▶ WORK TO COMPLETE
Convert the lines below into a JSON list of strings, with one string for each line and any blank lines left out.

START STORED DATA

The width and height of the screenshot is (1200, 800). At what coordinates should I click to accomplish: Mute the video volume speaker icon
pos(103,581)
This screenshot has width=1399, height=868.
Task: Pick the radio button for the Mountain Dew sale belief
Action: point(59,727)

END STORED DATA

▶ ANSWER TO THE PROBLEM
[
  "The width and height of the screenshot is (1200, 800). At what coordinates should I click to accomplish: Mute the video volume speaker icon",
  "pos(103,581)",
  "This screenshot has width=1399, height=868.",
  "Task: Pick the radio button for the Mountain Dew sale belief",
  "Action: point(59,727)"
]